Tuesday, December 28, 2010
White Bear Cocktail
1 oz. Dry gin (A straightforward London Dry like Beefeater or Bombay does well)
2 oz. Grand Marnier
1 oz. Dry vermouth (I used my go-to brand Noilly Prat)
.25 oz. Lemon juice
3 dashes Sweet vermouth (Carpano Antica works great)
1 dash Angostura bitters
Shake everything with ice and strain into cocktail glass.
~ Adapted from "Burke's Complete Cocktail & Drinking Recipes"
At some point, the holidays were declared a time when everyone is supposed to be continually on the move. If you aren't manically hustling from store to store buying either gifts or provisions, you're supposed to be caroming from one party to the next. Neighbors, friends and employers traditionally throw all their holiday shindigs in the last few weeks of December, so there's certainly no shortage of reasons to leave the house.
But what if you hate leaving the house this time of year? Extroverts love the kind of relentless human contact that takes place at year's end, but what if you're the sort of person who'd rather just stay inside, lay dormant, and wait things out?
Look, I love a party as much as anyone. I enjoy throwing on the Santa hat and sloshing the nog when the opportunity presents itself. But there's a limit, and it's during these times I can appreciate the wisdom of bears. Hibernation is a very underrated state of being, and it can serve you well.

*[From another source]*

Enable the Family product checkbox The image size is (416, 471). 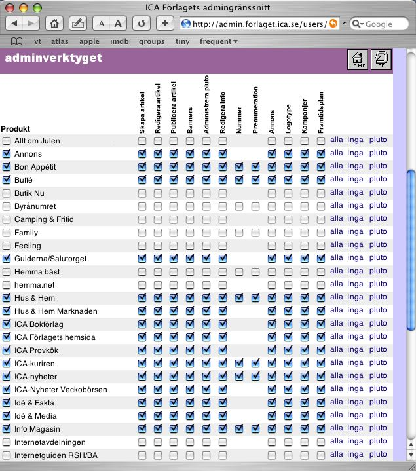[x=7, y=233]
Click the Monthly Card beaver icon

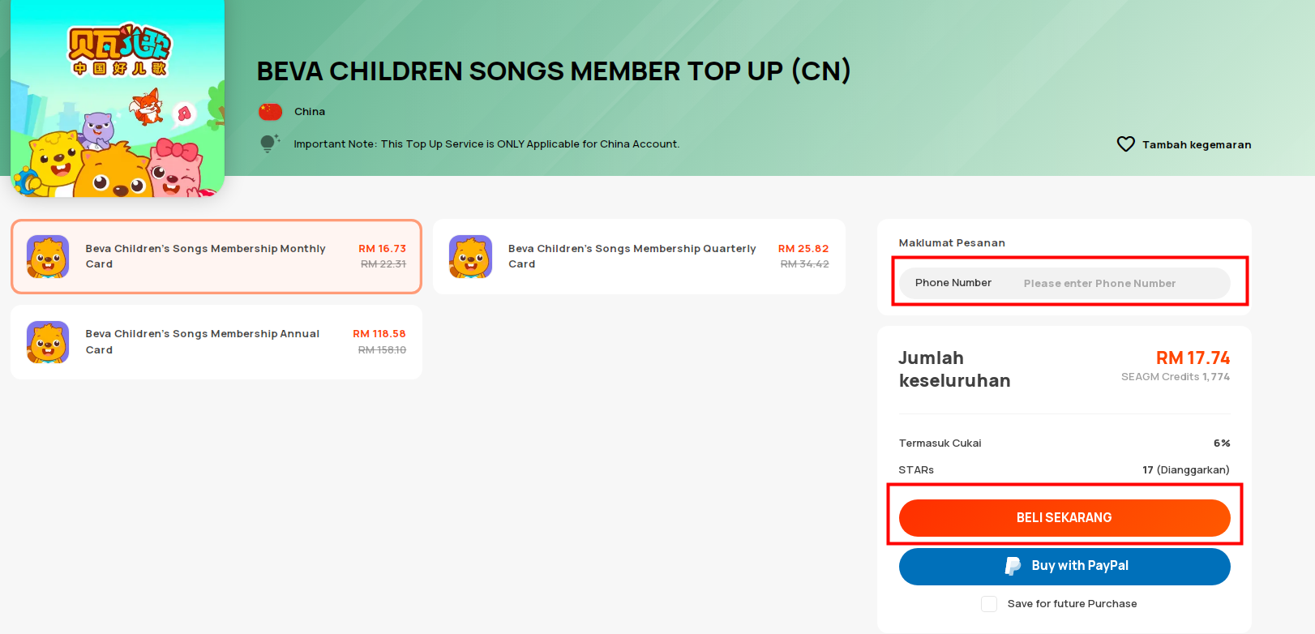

Case in point: Retreating from the Yuletide maelstrom allows more time to browse old bar guides for worthwhile cocktails. I found a fairly decent one in a pocket-sized tome from 1936 by a guy named Harman Burney Burke. I kicked the tires on the White Bear Cocktail and took it for a couple test drives with the assistance of the Bamboo Babe. Experimenting with a few dry gins and a few vermouths, we declared the drink sound, but lacking in one small area: tartness. The addition of a simple quarter-ounce of lemon juice pulls it out of the doldrums and adds the requisite snap.
(Also, I suppose that having tinkered with the recipe, I should follow the tradition of changing the drink's name. If anyone has a suggestion, feel free to offer it up. However, it's probably too late to propose it to Mr. Burke for inclusion in a future edition, since I'm guessing he's been attending the Great Happy Hour in the Sky for some time now.)
So if you're the type of person who loves the cavalcade of holiday revelry, I raise my glass to you and admire your stamina- Have one for me, and I'll catch up with you sometime in March. Until then, I'll be huddled beneath a stack of drink books* and making notes.
* They're surprisingly warm. Particularly the hardcover editions.